IN A SENTIMENTAL MOOD A. ALVAREZ, New and Selected Poems (Waywiser Press)

It's always interesting to see how a writer adapts when moving from his major form to one which is not his or her specialty. Larkin wrote novels, D.H. Lawrence wrote poetry, and so on. Very few writers achieve equal rank in two forms so the critical task usually focuses on explaining the discrepancy. For instance, why was Melville such a brilliant maker of prose yet a conventional mid-Victorian poet. Among modern writers, for instance, Hemingway wrote some bad poetry which pointed the way to his writings' strengths (simplicity which suggests depths) and weaknesses (simplicity which fakes depth). John Updike writes essays on golf as an outing in which he can show the sunny surface of the green world which he anatomizes in his fiction.
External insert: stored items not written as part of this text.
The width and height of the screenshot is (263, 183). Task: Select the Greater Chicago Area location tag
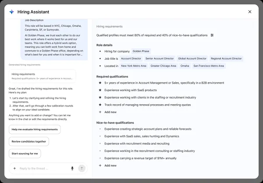coord(163,66)
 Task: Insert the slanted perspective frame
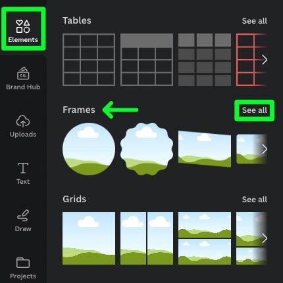point(205,149)
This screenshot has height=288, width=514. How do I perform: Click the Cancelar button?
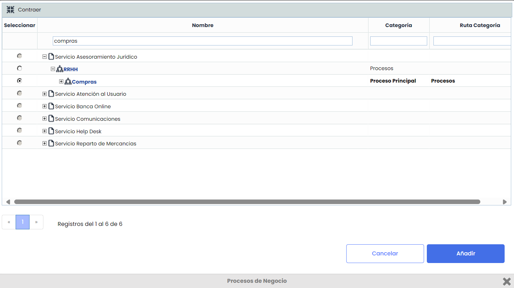(x=385, y=254)
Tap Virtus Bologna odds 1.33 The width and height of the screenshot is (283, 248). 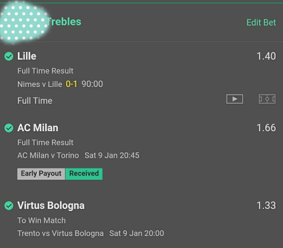point(266,205)
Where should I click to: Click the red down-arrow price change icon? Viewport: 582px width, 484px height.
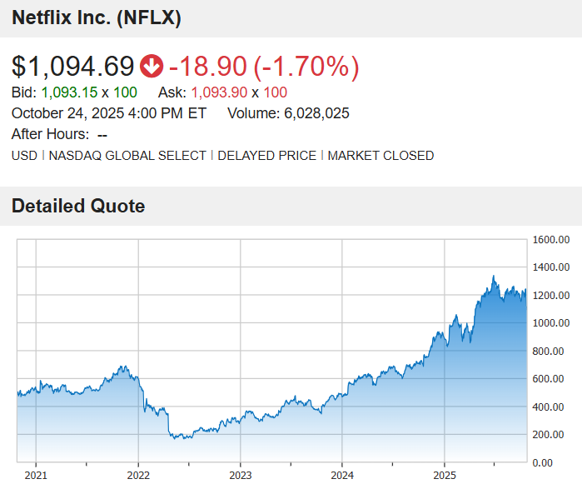(x=152, y=66)
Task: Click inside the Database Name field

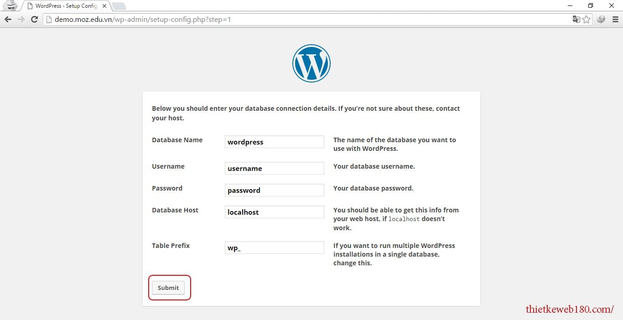Action: tap(274, 142)
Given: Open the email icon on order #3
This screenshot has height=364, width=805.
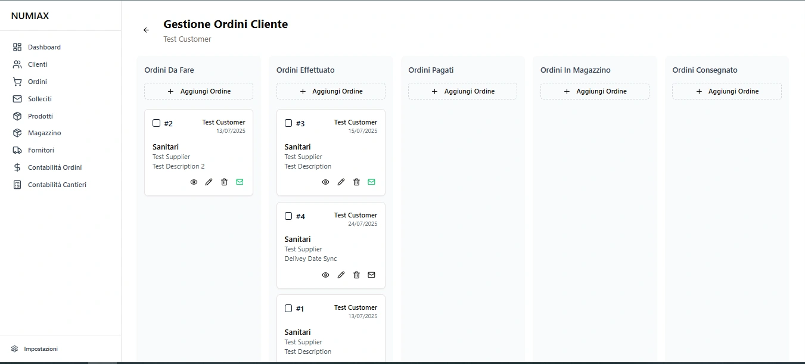Looking at the screenshot, I should tap(371, 182).
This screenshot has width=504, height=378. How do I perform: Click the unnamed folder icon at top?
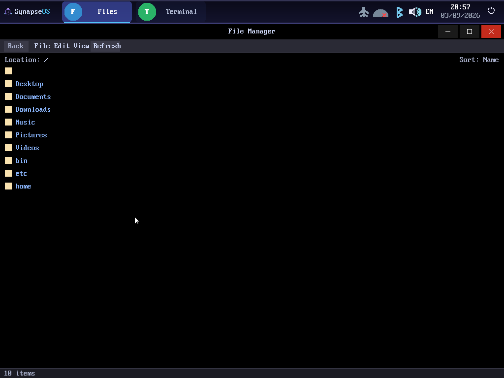(x=8, y=71)
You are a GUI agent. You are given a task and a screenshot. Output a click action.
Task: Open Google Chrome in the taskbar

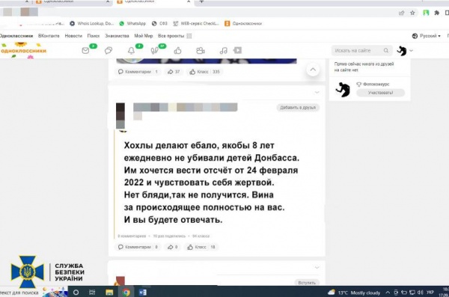(126, 292)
He also writes light verse which serves the same function. Since most ambitious writers like to try their hands at different genres (many, like big game fisherman or bird watchers, make a virtuistic point of checking off all the types of writing from their list) the minor genre can provide useful evidence about the major career, and, of course, vice versa.

A case in point is A. Alvarez's New and Selected Poems. As a non-fiction writer, Alvarez is best known for his studies of obsession: The Savage God on suicide and Feeding the Rat on the adrenalin-stoked world of rock and mountain climbing. Yet he is also the author of an autobiography called Where Did it All Go Right? whose title suggests a ...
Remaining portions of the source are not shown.